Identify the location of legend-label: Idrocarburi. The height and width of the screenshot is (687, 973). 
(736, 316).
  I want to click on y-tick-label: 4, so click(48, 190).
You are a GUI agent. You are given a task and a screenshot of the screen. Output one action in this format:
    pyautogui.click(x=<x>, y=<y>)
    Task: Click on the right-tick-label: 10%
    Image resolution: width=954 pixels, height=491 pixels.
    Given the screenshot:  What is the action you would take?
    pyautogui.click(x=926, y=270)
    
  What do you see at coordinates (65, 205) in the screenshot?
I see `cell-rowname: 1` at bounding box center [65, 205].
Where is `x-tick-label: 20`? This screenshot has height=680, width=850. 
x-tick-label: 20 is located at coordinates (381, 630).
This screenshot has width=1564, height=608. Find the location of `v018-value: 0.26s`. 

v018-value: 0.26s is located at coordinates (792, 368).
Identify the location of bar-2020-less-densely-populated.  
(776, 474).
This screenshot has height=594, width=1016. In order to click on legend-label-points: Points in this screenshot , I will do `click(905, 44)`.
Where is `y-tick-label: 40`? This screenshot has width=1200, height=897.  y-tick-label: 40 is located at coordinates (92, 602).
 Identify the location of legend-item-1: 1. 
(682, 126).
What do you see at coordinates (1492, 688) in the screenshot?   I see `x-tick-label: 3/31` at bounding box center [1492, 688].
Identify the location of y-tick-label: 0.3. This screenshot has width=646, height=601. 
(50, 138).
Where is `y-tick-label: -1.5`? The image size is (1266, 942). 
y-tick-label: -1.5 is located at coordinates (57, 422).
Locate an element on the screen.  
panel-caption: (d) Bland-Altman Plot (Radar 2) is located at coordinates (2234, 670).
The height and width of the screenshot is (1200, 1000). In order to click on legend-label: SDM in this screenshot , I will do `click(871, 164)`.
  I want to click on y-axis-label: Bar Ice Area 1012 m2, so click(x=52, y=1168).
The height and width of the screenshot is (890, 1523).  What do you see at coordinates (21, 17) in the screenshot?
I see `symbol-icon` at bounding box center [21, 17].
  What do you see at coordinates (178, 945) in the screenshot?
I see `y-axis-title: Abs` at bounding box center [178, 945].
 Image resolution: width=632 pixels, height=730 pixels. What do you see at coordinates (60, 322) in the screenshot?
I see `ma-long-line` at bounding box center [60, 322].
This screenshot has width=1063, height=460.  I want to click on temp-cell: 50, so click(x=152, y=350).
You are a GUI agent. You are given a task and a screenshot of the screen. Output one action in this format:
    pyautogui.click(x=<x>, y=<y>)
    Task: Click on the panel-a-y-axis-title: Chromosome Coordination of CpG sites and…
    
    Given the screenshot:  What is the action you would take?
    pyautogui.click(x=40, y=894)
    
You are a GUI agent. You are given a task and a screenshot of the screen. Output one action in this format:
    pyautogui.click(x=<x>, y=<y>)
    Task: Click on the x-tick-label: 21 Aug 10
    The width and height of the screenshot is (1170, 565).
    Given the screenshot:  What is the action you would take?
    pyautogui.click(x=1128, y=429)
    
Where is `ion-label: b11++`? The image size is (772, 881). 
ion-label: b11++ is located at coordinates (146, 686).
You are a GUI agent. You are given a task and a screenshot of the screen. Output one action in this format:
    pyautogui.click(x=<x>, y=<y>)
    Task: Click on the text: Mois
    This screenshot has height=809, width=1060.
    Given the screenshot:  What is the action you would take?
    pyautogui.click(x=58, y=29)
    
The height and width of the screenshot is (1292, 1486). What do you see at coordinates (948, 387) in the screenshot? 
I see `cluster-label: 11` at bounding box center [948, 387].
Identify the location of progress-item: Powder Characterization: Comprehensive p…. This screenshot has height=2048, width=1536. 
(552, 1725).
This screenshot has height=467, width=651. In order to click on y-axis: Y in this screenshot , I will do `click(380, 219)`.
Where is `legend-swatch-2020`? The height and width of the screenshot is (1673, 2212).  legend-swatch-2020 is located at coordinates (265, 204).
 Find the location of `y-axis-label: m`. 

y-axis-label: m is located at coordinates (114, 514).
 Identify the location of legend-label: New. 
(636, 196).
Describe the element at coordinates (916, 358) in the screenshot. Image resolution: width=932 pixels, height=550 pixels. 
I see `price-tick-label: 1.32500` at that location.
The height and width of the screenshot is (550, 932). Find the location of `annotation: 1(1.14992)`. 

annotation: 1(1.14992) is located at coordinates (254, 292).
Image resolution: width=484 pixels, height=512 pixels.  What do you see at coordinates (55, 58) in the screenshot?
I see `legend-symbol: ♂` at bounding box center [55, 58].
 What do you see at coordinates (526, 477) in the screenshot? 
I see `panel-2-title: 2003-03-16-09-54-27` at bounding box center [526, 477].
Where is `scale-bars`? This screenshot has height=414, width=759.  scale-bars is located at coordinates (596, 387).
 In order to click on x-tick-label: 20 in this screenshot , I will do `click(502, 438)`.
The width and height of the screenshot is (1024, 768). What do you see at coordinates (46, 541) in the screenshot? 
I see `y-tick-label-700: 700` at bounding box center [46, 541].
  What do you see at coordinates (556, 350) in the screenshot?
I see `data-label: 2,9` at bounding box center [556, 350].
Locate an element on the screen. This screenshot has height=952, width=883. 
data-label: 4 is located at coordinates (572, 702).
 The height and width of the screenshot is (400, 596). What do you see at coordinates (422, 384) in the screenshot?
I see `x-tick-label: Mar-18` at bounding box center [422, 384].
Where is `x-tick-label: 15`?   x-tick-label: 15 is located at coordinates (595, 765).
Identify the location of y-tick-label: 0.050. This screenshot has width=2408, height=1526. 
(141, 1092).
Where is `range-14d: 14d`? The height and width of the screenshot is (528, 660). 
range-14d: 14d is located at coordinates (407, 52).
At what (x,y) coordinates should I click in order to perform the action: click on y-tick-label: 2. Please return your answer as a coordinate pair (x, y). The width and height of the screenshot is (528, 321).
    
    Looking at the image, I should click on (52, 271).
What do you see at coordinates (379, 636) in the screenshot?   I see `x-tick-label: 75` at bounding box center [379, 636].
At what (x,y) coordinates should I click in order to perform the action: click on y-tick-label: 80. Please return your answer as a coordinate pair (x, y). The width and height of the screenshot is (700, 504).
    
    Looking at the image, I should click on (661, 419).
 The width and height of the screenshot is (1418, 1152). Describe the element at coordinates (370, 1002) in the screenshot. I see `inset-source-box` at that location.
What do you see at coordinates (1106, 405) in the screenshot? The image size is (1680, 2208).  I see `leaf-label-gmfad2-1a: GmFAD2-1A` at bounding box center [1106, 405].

════════════════

= To do =
Recast the lines of the listing as a numbered list, beginning with the line that contains "Identify the location of legend-item-1: 1." and running through the line that contains "center [21, 17].". Leave out any blank lines.

= Your solution =
1.  Identify the location of legend-item-1: 1. 
2. (682, 126).
3. What do you see at coordinates (1492, 688) in the screenshot?   I see `x-tick-label: 3/31` at bounding box center [1492, 688].
4. Identify the location of y-tick-label: 0.3. This screenshot has width=646, height=601. 
5. (50, 138).
6. Where is `y-tick-label: -1.5`? The image size is (1266, 942). 
7. y-tick-label: -1.5 is located at coordinates (57, 422).
8. Locate an element on the screen.  
9. panel-caption: (d) Bland-Altman Plot (Radar 2) is located at coordinates (2234, 670).
10. The height and width of the screenshot is (1200, 1000). In order to click on legend-label: SDM in this screenshot , I will do `click(871, 164)`.
11.   I want to click on y-axis-label: Bar Ice Area 1012 m2, so click(x=52, y=1168).
12. The height and width of the screenshot is (890, 1523).  What do you see at coordinates (21, 17) in the screenshot?
13. I see `symbol-icon` at bounding box center [21, 17].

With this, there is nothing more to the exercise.